Questo apre il sindacato ad una nuova di­mensione di esperienza sociale che si realizza nell’assumersi la responsabilità nella società e per la società: secondo la prima dimensione, il sindacato non deve mirare alla lotta o all’abu­so dello sciopero ma alla «giustizia sociale», mentre la seconda dimensione lo obbliga ad impegnarsi anche attivamente per la società, soprattutto nel campo di formazione, istruzio­ne ed educazione, come sottolinea l’enciclica.
In queste due dimensioni, il sindacato dà il proprio contributo etico alla realizzazione di quegli «interessi essenziali» o «giusti diritti» che non sono nient’altro che l’espressione del­la dignità della persona da realizzare in tutti gli ambiti della vita sociale.

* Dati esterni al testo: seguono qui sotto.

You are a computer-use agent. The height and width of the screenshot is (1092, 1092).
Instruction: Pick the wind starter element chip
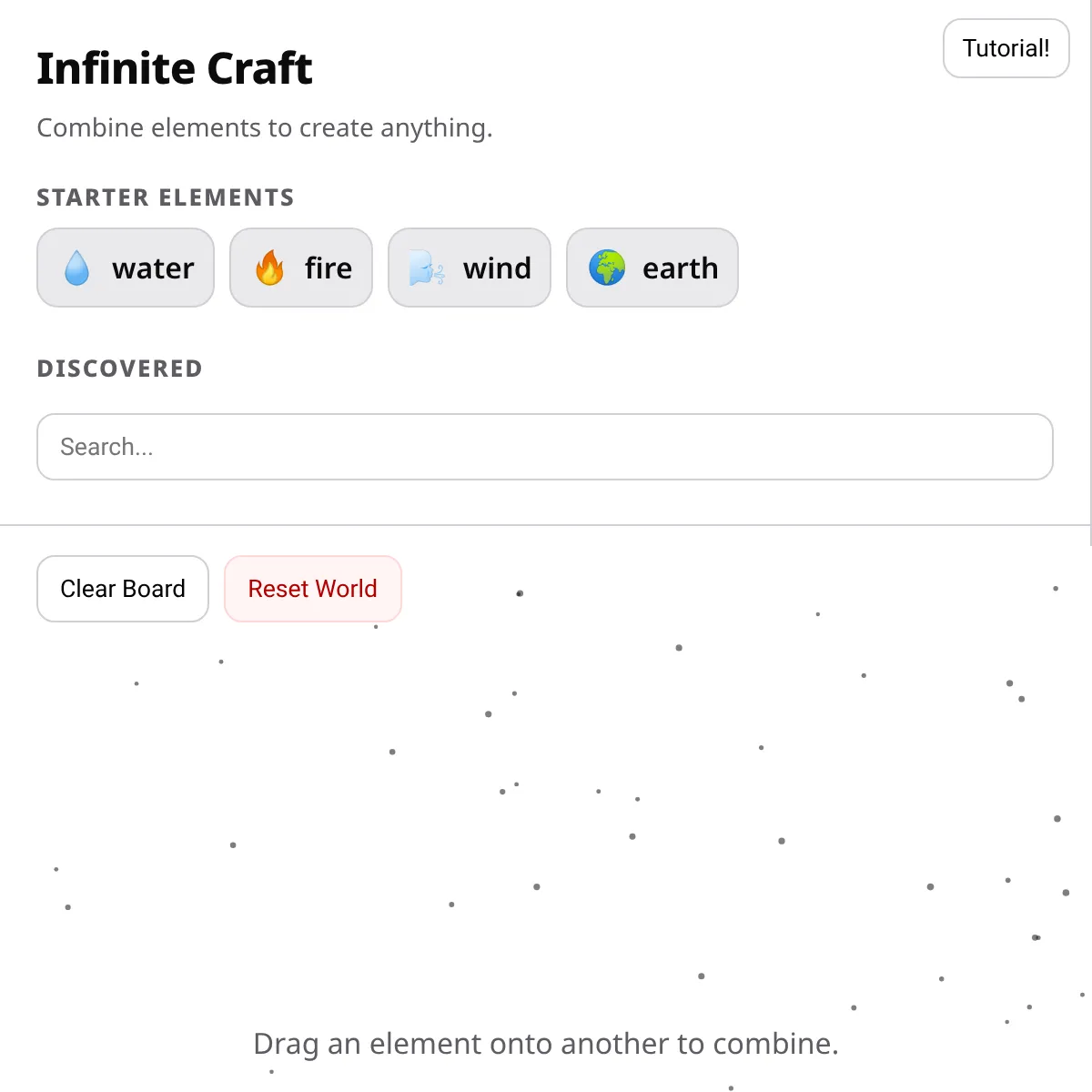470,268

In questo senso, ci pare emblematico quanto espresso dall’esponente di Solidarnosc Ma­zowiecki, quando scopre il sindacato come germe vivo per la costruzione della società: «L’esperienza è che dei valori cristiani gene­ralmente accettati sostengono nell’uomo qual­cosa di indistruttibile e la coscienza di questa indistruttibilità diventa una coscienza collettiva che prima o poi si fa strada nella storia: la con­sapevolezza che la libertà e la realizzazione della società sono due fattori e valori indisso­lubili e in quanto tali formano nuove strade e tracciano nuovi cammini nella storia».